What to work on
Using the records below, give again exactly the lines from the line that contains "info@mehakna.com (555, 2434)" through the line that contains "perfumes (601, 722)", both ends included, and only those.

Collected data entries:
= Beginning of Section =
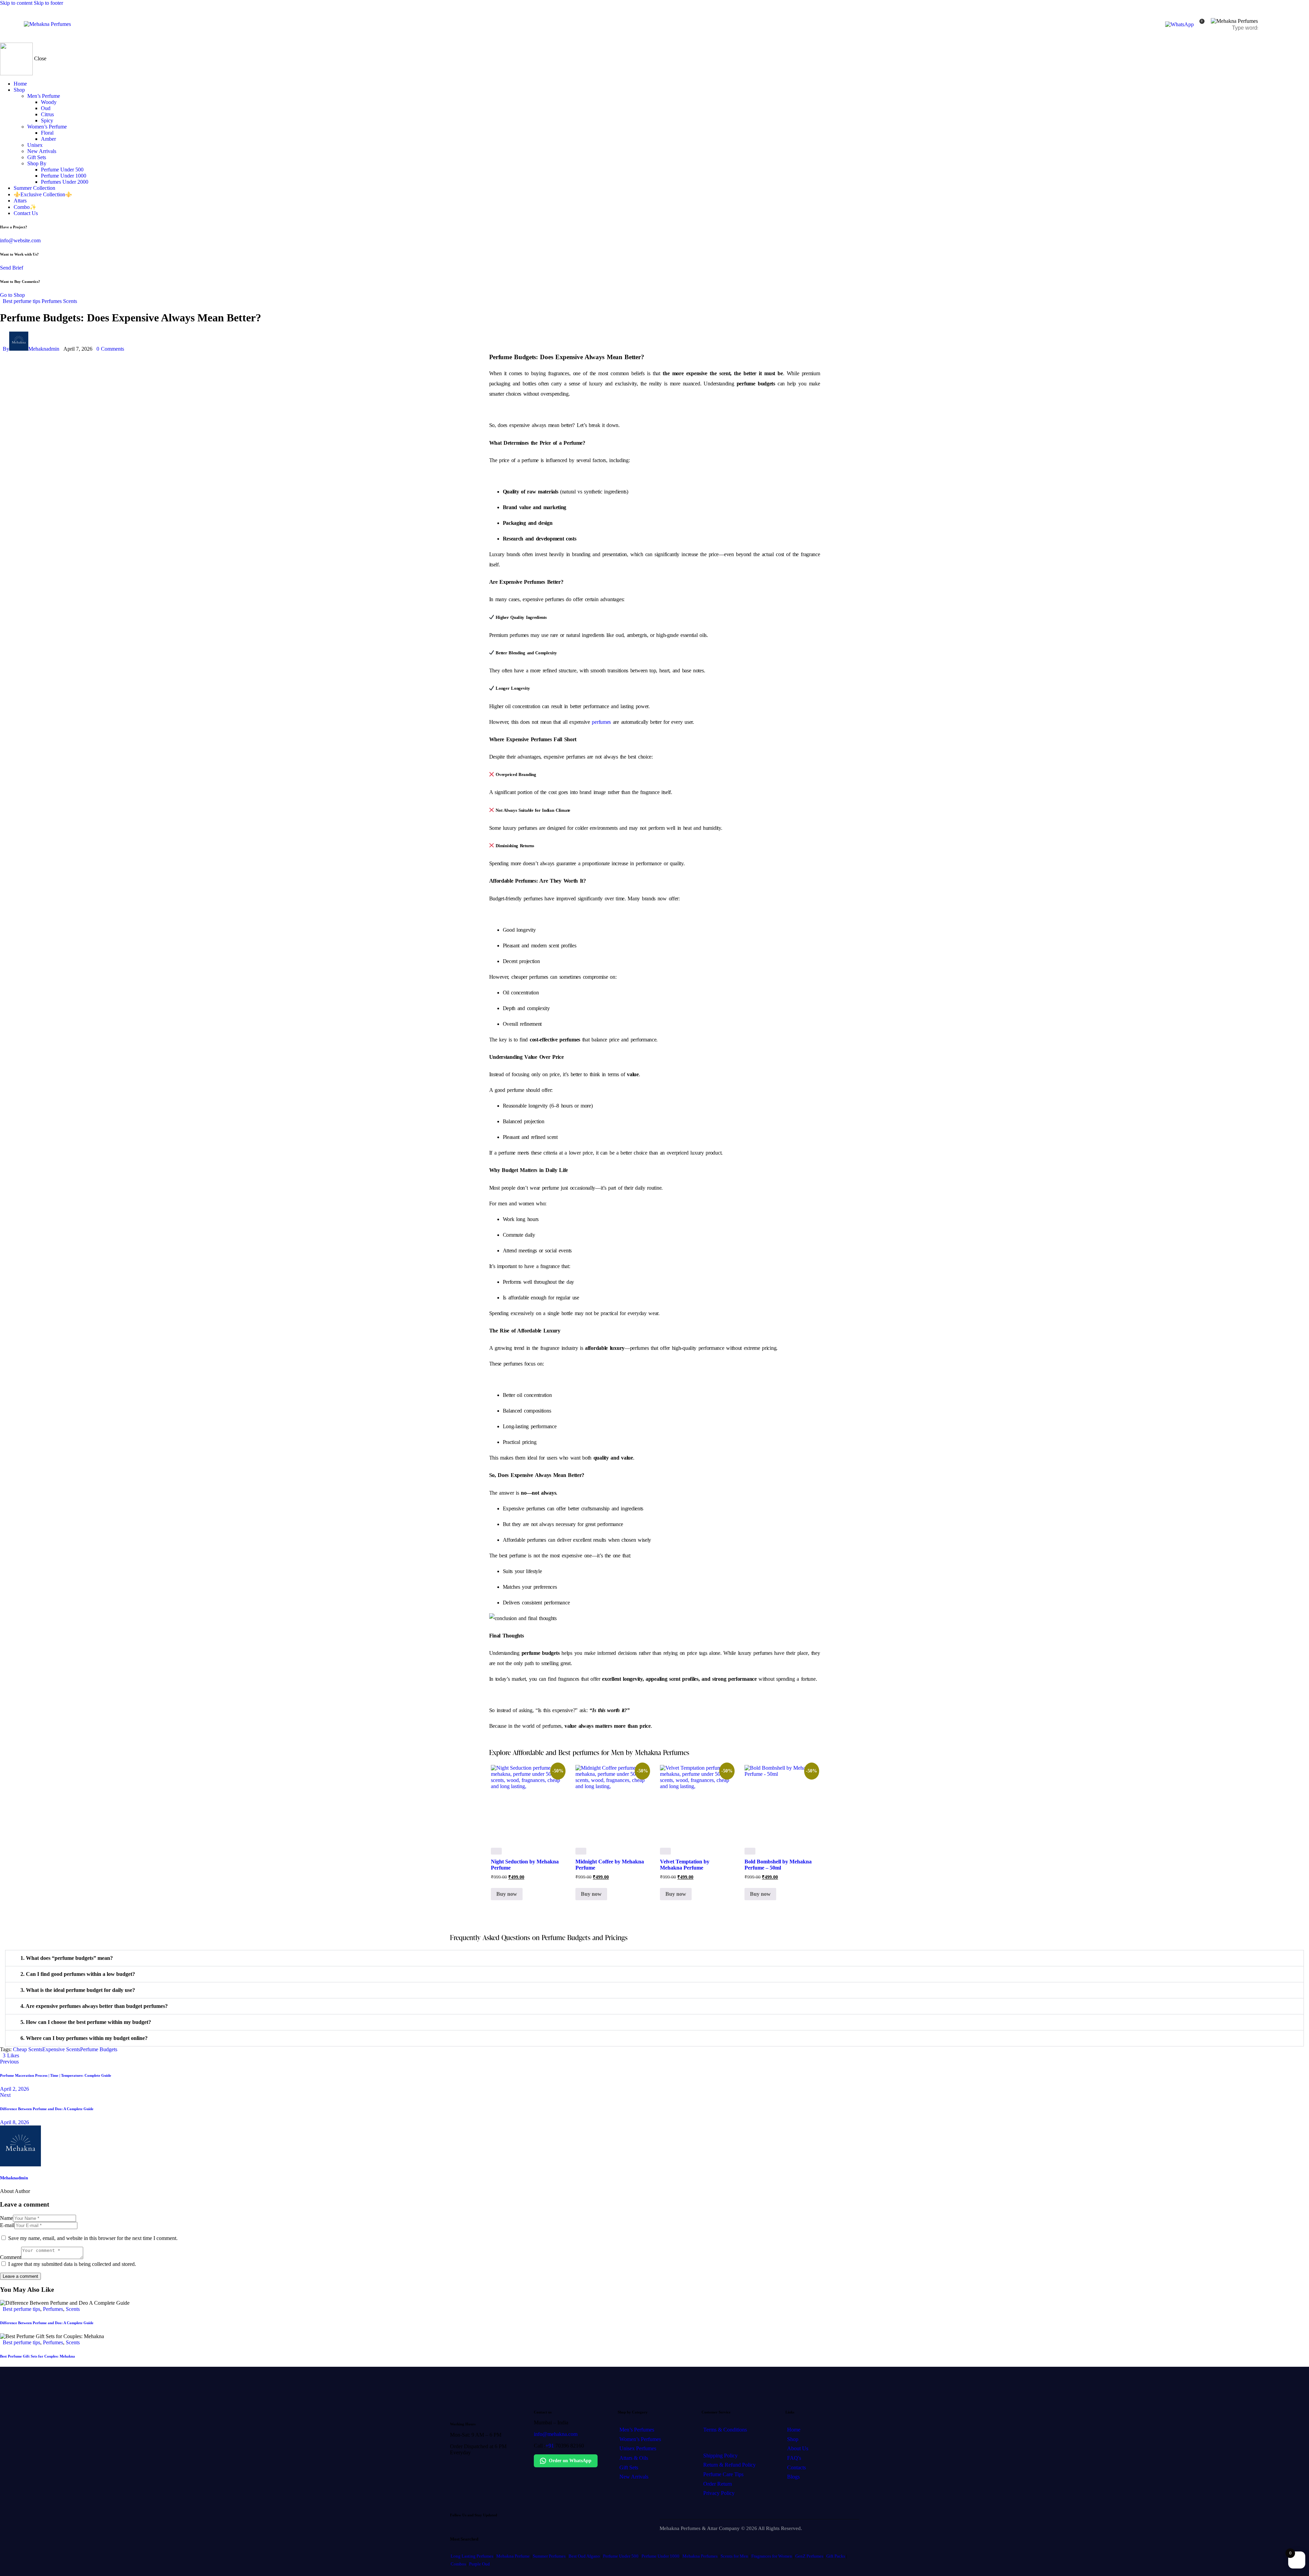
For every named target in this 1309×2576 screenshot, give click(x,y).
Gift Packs (835, 2556)
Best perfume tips (21, 301)
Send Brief (11, 268)
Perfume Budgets (98, 2049)
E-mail (7, 2225)
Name (6, 2218)
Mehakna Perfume (513, 2556)
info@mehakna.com (555, 2434)
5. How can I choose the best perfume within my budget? (85, 2022)
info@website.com (20, 240)
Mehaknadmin (14, 2177)
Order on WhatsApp (570, 2460)
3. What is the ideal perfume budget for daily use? (77, 1990)
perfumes (601, 722)
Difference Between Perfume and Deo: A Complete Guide (46, 2323)
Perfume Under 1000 (660, 2556)
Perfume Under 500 (620, 2556)
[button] (654, 1958)
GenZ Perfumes (809, 2556)
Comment (10, 2257)
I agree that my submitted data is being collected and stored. (72, 2264)
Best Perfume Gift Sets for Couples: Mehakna (37, 2356)
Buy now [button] (506, 1894)
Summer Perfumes (549, 2556)
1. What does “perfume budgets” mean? (66, 1958)
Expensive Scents (61, 2049)
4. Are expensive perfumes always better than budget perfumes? (94, 2006)
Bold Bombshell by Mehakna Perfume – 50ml (778, 1865)
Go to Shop (12, 295)
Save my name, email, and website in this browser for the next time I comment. (93, 2238)
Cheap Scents (27, 2049)
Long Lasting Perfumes (472, 2556)
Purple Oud (479, 2564)
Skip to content (16, 3)
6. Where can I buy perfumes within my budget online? (84, 2038)
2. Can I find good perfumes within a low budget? (77, 1974)
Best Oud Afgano (584, 2556)
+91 (550, 2446)
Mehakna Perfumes (700, 2556)
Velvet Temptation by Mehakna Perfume (684, 1865)
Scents (70, 301)
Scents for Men (734, 2556)
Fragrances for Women (771, 2556)
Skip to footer (48, 3)
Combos (458, 2564)
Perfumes (52, 301)
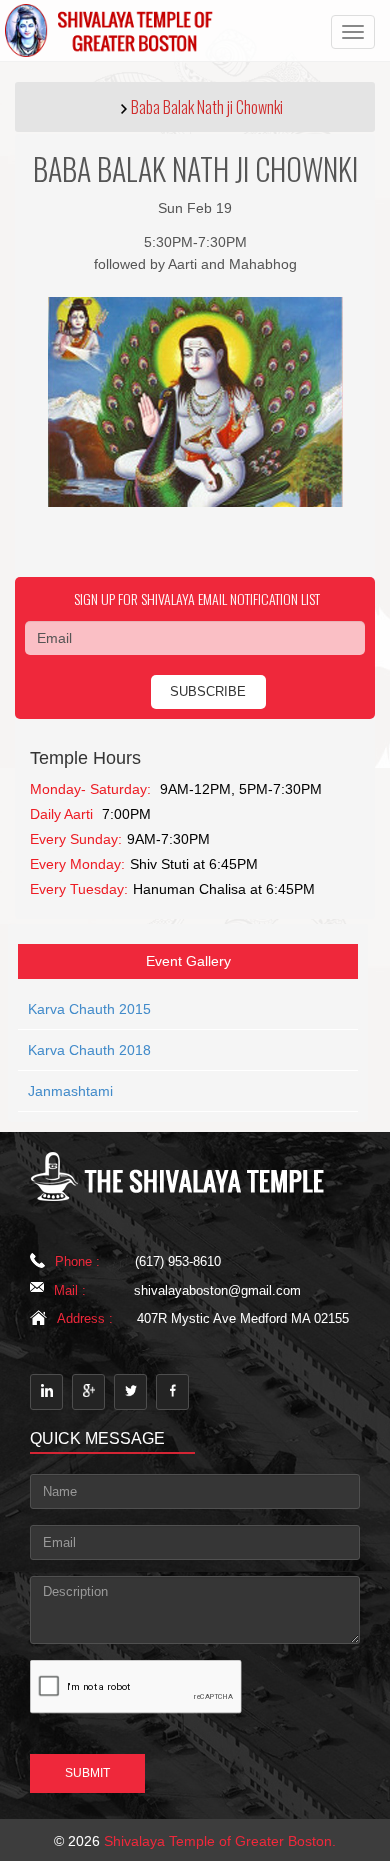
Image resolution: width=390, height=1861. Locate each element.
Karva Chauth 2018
= End of Section =
Written reply
info@mehakna.com (555, 2434)
5. How can I choose the best perfume within my budget? (85, 2022)
info@website.com (20, 240)
Mehaknadmin (14, 2177)
Order on WhatsApp (570, 2460)
3. What is the ideal perfume budget for daily use? (77, 1990)
perfumes (601, 722)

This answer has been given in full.